Reis afirmou que o DF mantém programas focados em saneamento, sendo a única unidade da Federação universalizada em esgoto e água. “Continuamos ampliando, reformando e trazendo a interligação de todo o sistema. Todas essas ações sendo reconhecidas em um indicador tão importante quanto o Confea é um orgulho”, destacou.

Saneamento

Na área de saneamento básico, um dos eixos de atuação é a ampliação da infraestrutura em regiões em regularização urbana, através de programas como o Água Legal. Criada em 2019, a iniciativa já beneficiou mais de 36 mil pessoas com água potável e rede de esgoto, com investimentos de mais de R$ 30 milhões. Outro projeto é o saneamento integrado do bairro Santa Luzia, na Estrutural, com investimento de R$ 85 milhões para atender cerca de 20 mil moradores com redes de água, esgoto, drenagem, pavimentação e iluminação. A expansão da Estação de Tratamento de Esgoto (ETE) do Recanto das Emas, com investimento de R$ 274 milhões, atenderá novas unidades habitacionais do programa Morar Bem.

Segurança hídrica

A segurança hídrica do Distrito Federal recebeu atenção após a crise de 2017. Inaugurada em 2025 com investimento de R$ 100 milhões, a nova adutora Corumbá–Jardim Botânico reforça o abastecimento em São Sebastião, Jardim Botânico e Jardins Mangueiral. O Sistema de Abastecimento de Água Norte, com cerca de R$ 135 milhões em recursos, amplia a oferta de água para Sobradinho I e II, Grande Colorado, Lago Norte e Taquari.
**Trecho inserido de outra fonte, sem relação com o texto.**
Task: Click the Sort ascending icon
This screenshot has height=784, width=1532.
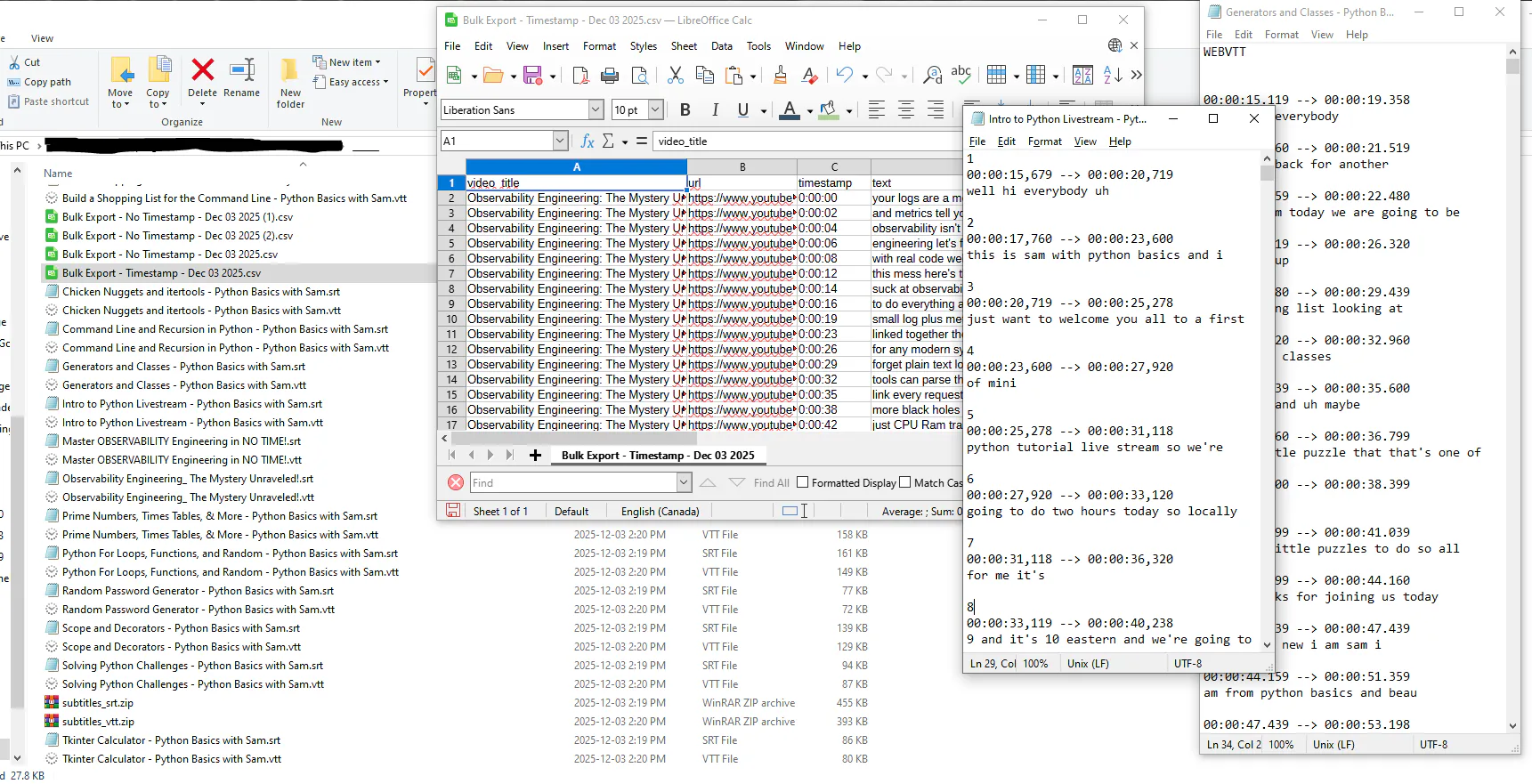Action: [x=1113, y=76]
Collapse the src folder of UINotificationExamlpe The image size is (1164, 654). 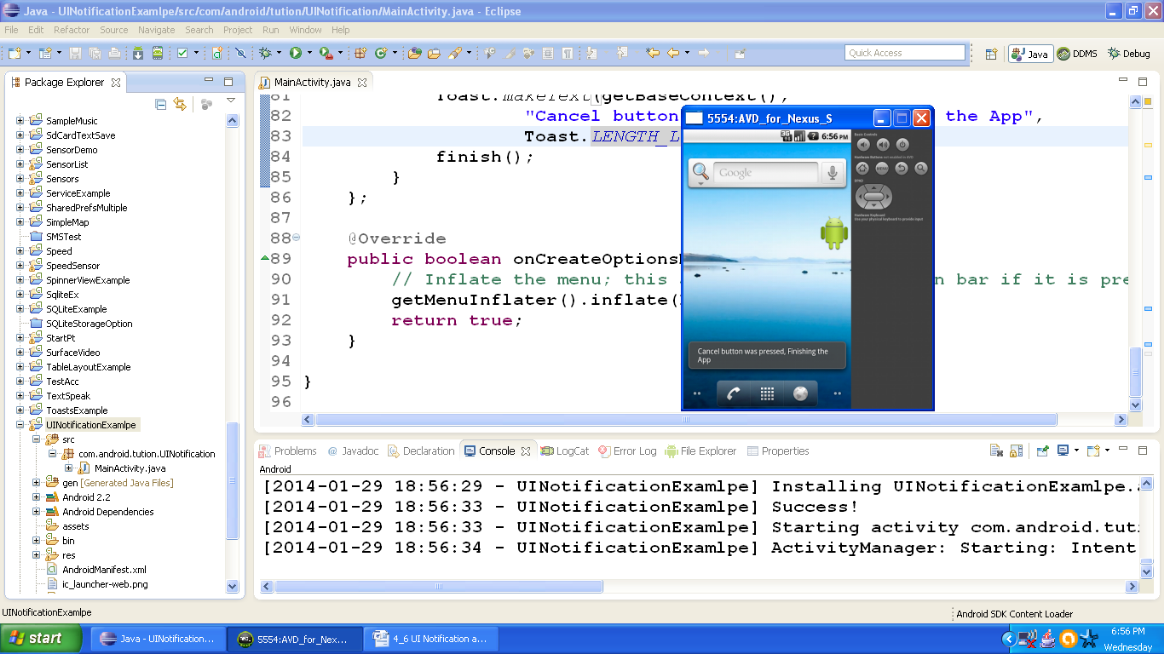(x=36, y=439)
Infraestrutura e Drenar DF

Ações de manutenção e melhoria da infraestrutura urbana são realizadas pelo programa GDF Presente, que atua na recuperação de vias, pavimentação e serviços de zeladoria. A infraestrutura urbana também recebe investimentos na captação de águas da chuva. O programa Drenar DF, inaugurado em 2025, tornou-se o maior sistema de drenagem de Brasília, com obras de ampliação da rede para reduzir alagamentos. Como complemento, o governo investiu mais de R$ 240 milhões na construção de 40 bacias de contenção para armazenar temporariamente grandes volumes de água da chuva.